Text provided
# # # #

2) You may get it from local stores. Also check for it at car audio stores as car require it too.


----------



## quicky008 (Feb 9, 2021)

this item is back in stock on FK-should i order it?

If it can remove the leakage current from the 3.5 mm aux connector then it should be useful for me.


----------



## quicky008 (Feb 9, 2021)

after using this speaker system for a while(via bluetooth) i have observed that while playing video or audio tracks containing deep bass effects(such as the pronounced bass thumps in movies,trailers etc)the subwoofer tends to rattle and distort.

It doesnt happen while playing tracks that dont have such high levels of bass.This problem is particularly noticeable while playing videos files with 5.1 audio -on turning up the volume,the subwoofer creates an annoying rattling kind of a noise(as though its driver is vibrating more that its supposed to) during fight scenes or action sequences containing lots of low frequency effects.

I read somewhere that this may happen if the subwoofer is trying to reproduce frequencies lower that its actually capable of and this could potentially damage it-is this really true?

This speaker doesn't have any manual bass control,so i can't tune the bass to moderate/safe levels either,and these days i am forced to listen to it at lower volumes while watching movies or playing games etc for i am afraid that subjecting the speaker to audio with intensive bass effects might damage the subwoofer.

This is really annoying and i hadn't expected to run into such issues with this system.Is this a common problem with subwoofers of most low budget speaker systems?

@TheSloth :   did your logitech z623's subwoofer distort or rattle while playing audio with heavy bass effects?


----------



## RumbaMon19 (Feb 9, 2021)

quicky008 said:


> this item is back in stock on FK-should i order it?
> 
> If it can remove the leakage current from the 3.5 mm aux connector then it should be useful for me.



Yes, You should, it will remove leakage current. You can also check if gnd is leaking current by touching the last ring on the aux port.



quicky008 said:


> after using this speaker system for a while(via bluetooth) i have observed that while playing video or audio tracks containing deep bass effects(such as the pronounced bass thumps in movies,trailers etc)the subwoofer tends to rattle and distort.
> 
> It doesnt happen while playing tracks that dont have such high levels of bass.This problem is particularly noticeable while playing videos files with 5.1 audio -on turning up the volume,the subwoofer creates an annoying rattling kind of a noise(as though its driver is vibrating more that its supposed to) during fight scenes or action sequences containing lots of low frequency effects.
> 
> I read somewhere that this may happen if the subwoofer is trying to reproduce frequencies lower that its actually capable of and this could potentially damage it-is this really true?



Basically, Home theatre subs are made in a box, with bass reflex system in order to provide a more room filling and that thumping effect. This is done because of small size of sub, i.e. 6", so they utilize both the areas, i.e. outside and inside to produce more bass. Here, the thump is made by the outer side while the inner side makes a deeper feel, which often virates window. When the Size of box is small, at lower frequencies, subs tend to vibrate more and hence making that distorting sound.

# # # #

Data
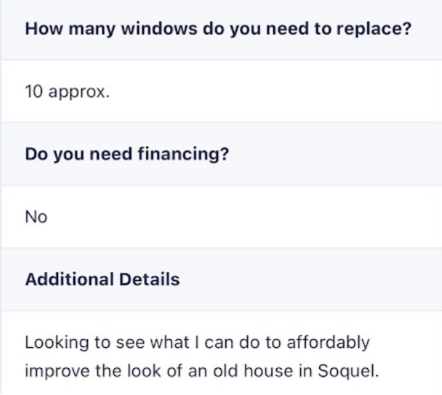
Task: Click the word 'financing?' in second heading
Action: [x=183, y=154]
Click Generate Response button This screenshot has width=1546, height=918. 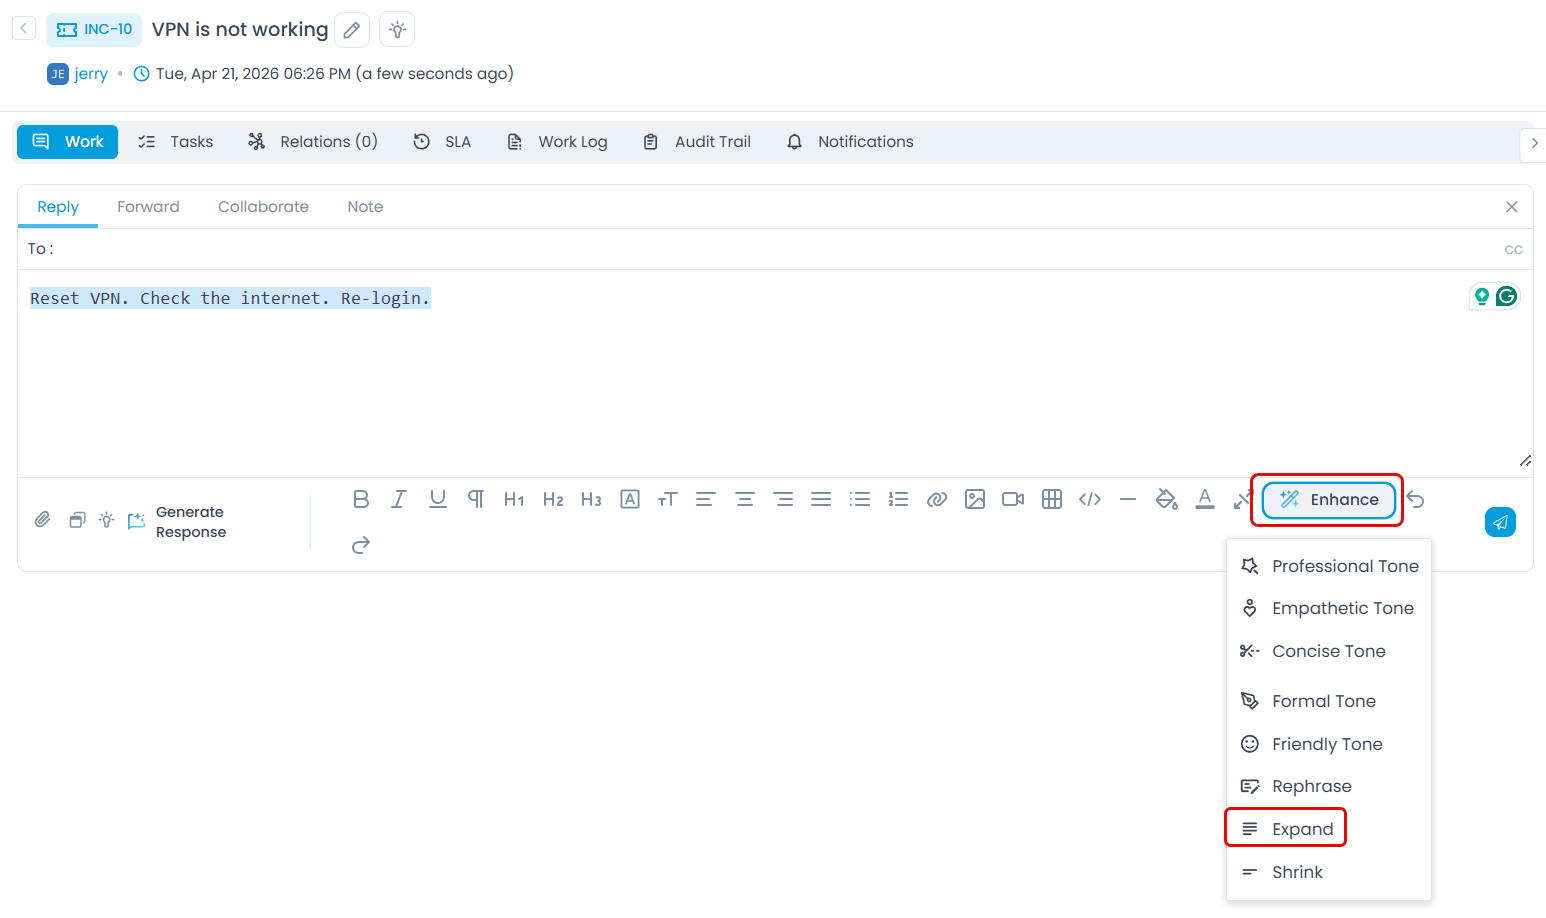pos(178,522)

# # # #

Carry on the forum thread about subwoofer rattling from the point where it stops. The material has nothing to do with the forum thread about subwoofer rattling.

That is the reason why In THX certified home theatres and more expensive ones, they use a larger size sub (12"-15") and also bigger box with adequate reflex system in order to prevent this. One great example is SVS-PB16, Like this 

*www.svsound.com/products/pb16-ultra
Notice the three reflex tubes in it. there is also a closed box reflex system, preferred by those who want a balanced sound output.



quicky008 said:


> This speaker doesn't have any manual bass control,so i can't tune the bass to moderate/safe levels either,and these days i am forced to listen to it at lower volumes while watching movies or playing games etc for i am afraid that subjecting the speaker to audio with intensive bass effects might damage the subwoofer.
> 
> This is really annoying and i hadn't expected to run into such issues with this system.Is this a common problem with subwoofers of most low budget speaker systems?



You can use a equilizer app on phone and using APO with PEACE as frontend on windows.

And this problem is infact in every system below 10-15K usually.


----------



## TheSloth (Feb 9, 2021)

quicky008 said:


> @TheSloth :   did your logitech z623's subwoofer distort or rattle while playing audio with heavy bass effects?


I never noticed distorting sounds from Z623 subwoofer. I am not sure what is the rattling sound you are talking about.


----------



## quicky008 (Feb 9, 2021)

while on the subject of speakers and their distorting subs,i came across this video on YT:






WTH is wrong with this guy?!!


----------



## RumbaMon19 (Feb 10, 2021)

^^People like destroying things. Just search for JBL flip/charge burnout. You will find a ton of people blowing there JBL's driver by playing bass heavy songs on LFM just to blow it and show the audience.


----------



## quicky008 (Feb 10, 2021)

these people have so much money and resources lying around that they dont even mind smashing up perfectly functional speakers just for the sake of fun!

The dude in this video looks kind of psychotic to be honest!


----------



## quicky008 (Feb 14, 2021)

received the ground isolator today-after connecting it to the 3.5 mm aux cable of the speaker,my tester doesn't pickup any more current from the 3.5 mm output connector of the isolator-does it mean it has successfully removed the current that was leaking from the speaker via its 3.5 mm aux output?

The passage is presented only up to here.